### [Tasks for this exercise]
A) Answer these questions from the passage on CFTC data efforts below:
(i) In what month and year will the CFTC adopt UPI in its swaps reporting?
(ii) What law, passed in 2022, directed financial regulators to coalesce around common standards like the LEI?
(iii) Which act is the Enterprise Data Governance Committee intended to comply with?
B) In the passage on CFTC data efforts below, retype everything from "Picking up the" down to "not a sprint.".

### [Passage]
/---

The CFTC has maintained the lead in these efforts, and currently acts as co-chair of the international governance body for these harmonized data elements. The CFTC was the first to implement LEI in its swaps reporting, and in 2020, revised its swaps reporting rules to incorporate many of the harmonized data elements including UTI and many of the CDE data elements. In January 2024, the CFTC will be the first regulator globally to adopt UPI in its swaps reporting. The CFTC is also in the process of updating other futures and swaps data-related rules to further standardize the data we receive as well as incorporate additional standards, such as LEI and UPI.
With the passing of the Financial Data Transparency Act (FDTA) during 2022, Congress voiced a clear directive for financial regulators to coalesce around common standards like the LEI. Data standardization not only improves the quality of the data received, but it enhances the efficiency of how we use the data to regulate our markets. While the CFTC has made great progress, standards like the LEI have not made their way into many other financial regulatory data reporting requirements. As regulators implement the FDTA, domestic data standardization will grow – as will the potential for linking previously distinct data sets to capture new insights. Take that, Strava!
As the Commission continued along its data journey with the implementation of its 2020 swap data rules in December 2022, we were simultaneously preparing for the arrival of improved, more standardized, swaps data. The Commission has been amending its historical data reporting requirements – such as reports by futures commission merchants – to incorporate standards already present in the swaps data, like the LEI. And, as the Commission moves its historical datasets to a cloud environment, we are developing an architecture that stores our datasets in such a way that all of our data is linked by common standards and associated with individual regulatory requirements. This singular source for data will help us view our markets more holistically – and better see the connections between the futures and the swaps markets and the risks that move seamlessly throughout.
Picking up the Pace
The CFTC has, under my direction, moved to the cloud, achieved significant cybersecurity progress, increased the visibility of, and added new leaders to, our Division of Data, and launched a CFTC-wide technical training initiative. Our goal is the long run: building capabilities over time, under the right conditions, and with the right people and pace towards organizational maturity and technical achievement. Simply put, it’s a marathon, not a sprint.
As a federal agency, we also have required organizational benchmarks, including our Enterprise Data Governance Committee (EDGC), a decision-making body of senior agency executives that facilitates data governance at the Commission. The EDGC is intended to comply with the Foundations for Evidence-based Policymaking Act of 2018 and related Office of Management Budget guidance.
We are continuing to incorporate zero trust architecture and data cataloging activities to transform the end-user computing landscape at CFTC and, critically, protect against supply chain type attacks and insider risk. Recent events highlight the importance of up-to-date security measures. Among other things, this past year, the CFTC implemented an endpoint detection and threat response capability which continuously monitors end-user devices to allow CFTC’s Security Operations Center, to detect and respond to cyber threats such as ransomware and malware. It also provides CFTC enhanced threat intelligence, proactive defense capabilities, and real time and historical visibility into network activity. This augments the CFTC’s ability to effectively track sophisticated attacks, uncover incidents, conduct triage, validate and prioritize attacks, and perform faster and precise remediation activities. In addition to continuing to train all CFTC employees through regular phishing exercises, current priorities include establishing the insider risk program to detect insiders who pose a risk to sensitive information; and mitigate the risks through administrative, investigative or other response actions.

\---

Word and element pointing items
/---

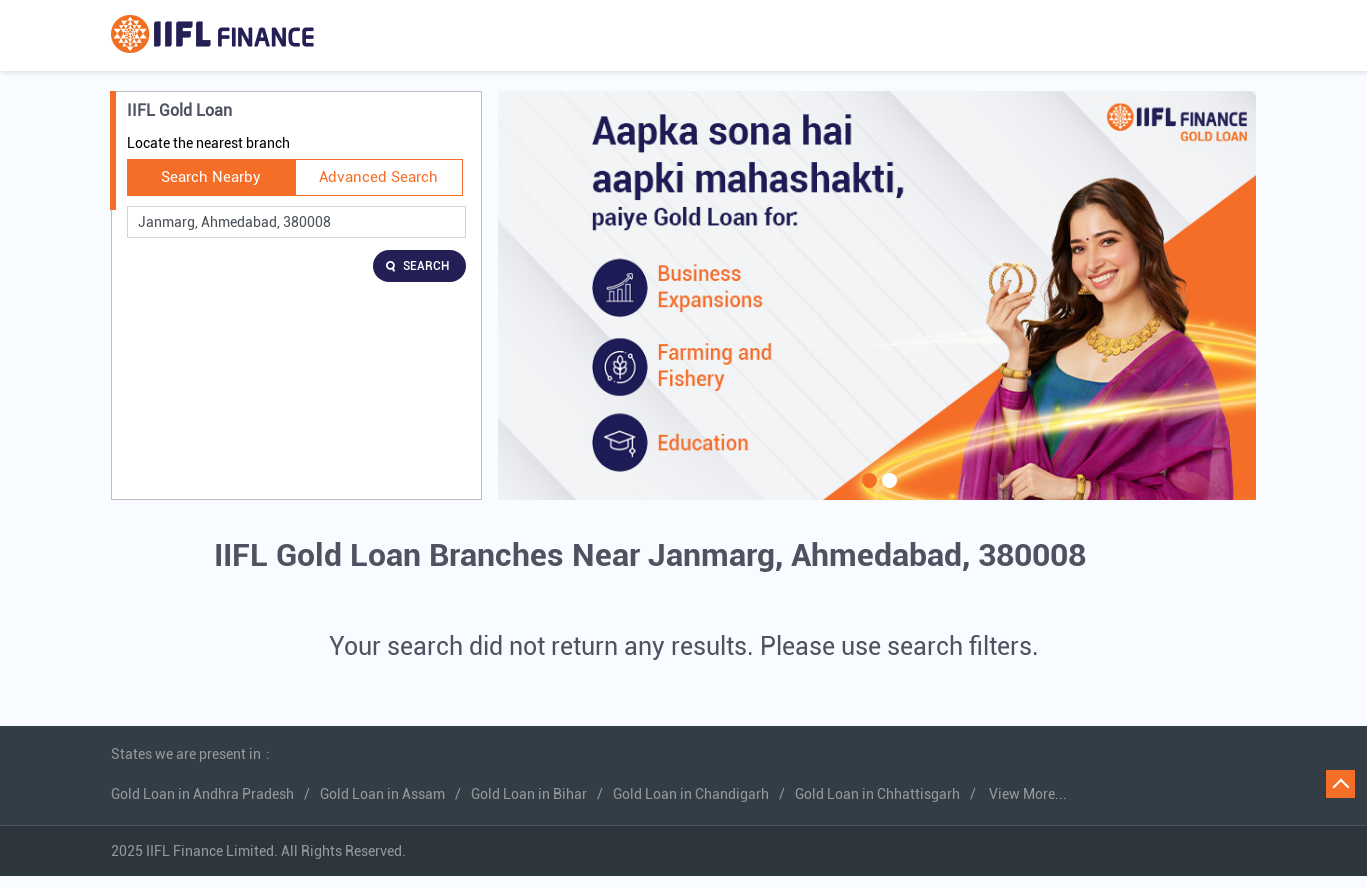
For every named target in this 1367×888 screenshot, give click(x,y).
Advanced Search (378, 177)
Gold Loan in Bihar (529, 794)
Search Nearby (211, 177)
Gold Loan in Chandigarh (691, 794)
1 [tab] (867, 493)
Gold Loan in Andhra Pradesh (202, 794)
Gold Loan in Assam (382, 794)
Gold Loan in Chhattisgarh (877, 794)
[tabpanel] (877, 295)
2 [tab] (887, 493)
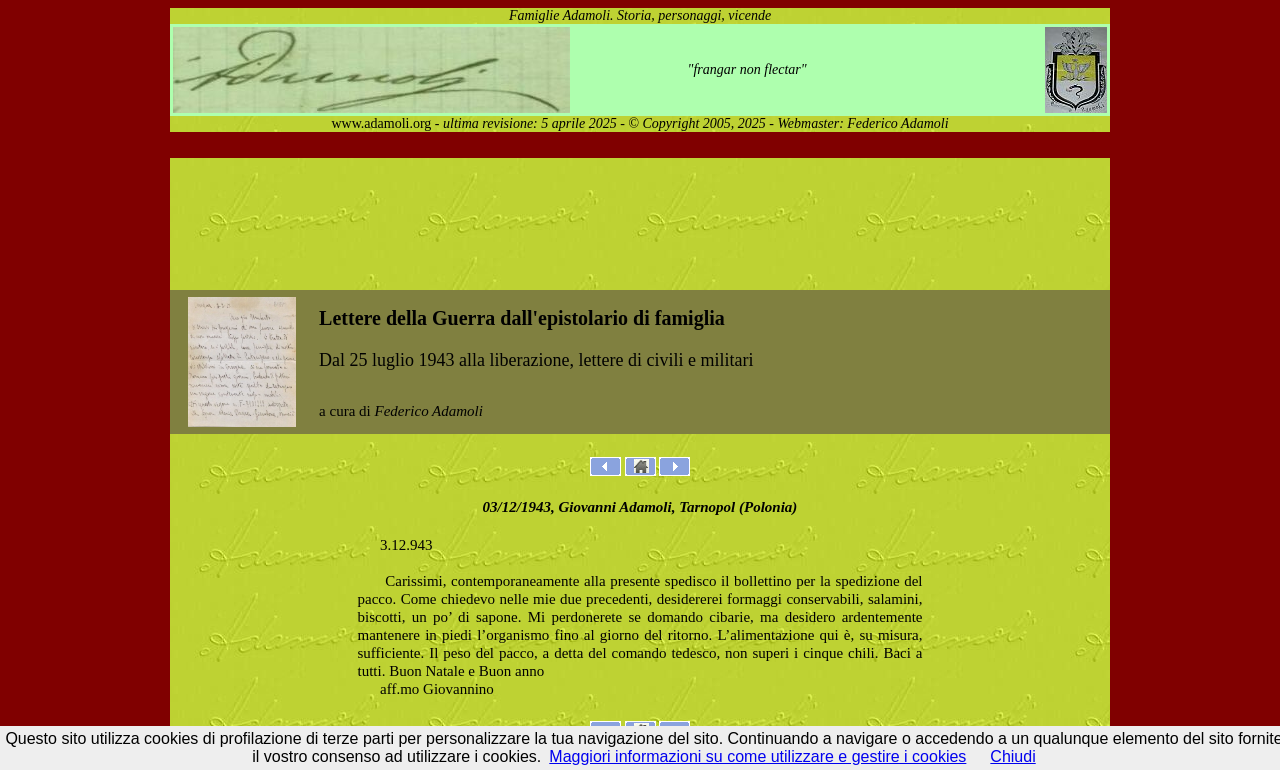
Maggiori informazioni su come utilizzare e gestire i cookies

\---

### [Results by task]
A)
(i) January 2024
(ii) The Financial Data Transparency Act (FDTA)
(iii) The Foundations for Evidence-based Policymaking Act of 2018

B)
Picking up the Pace
The CFTC has, under my direction, moved to the cloud, achieved significant cybersecurity progress, increased the visibility of, and added new leaders to, our Division of Data, and launched a CFTC-wide technical training initiative. Our goal is the long run: building capabilities over time, under the right conditions, and with the right people and pace towards organizational maturity and technical achievement. Simply put, it’s a marathon, not a sprint.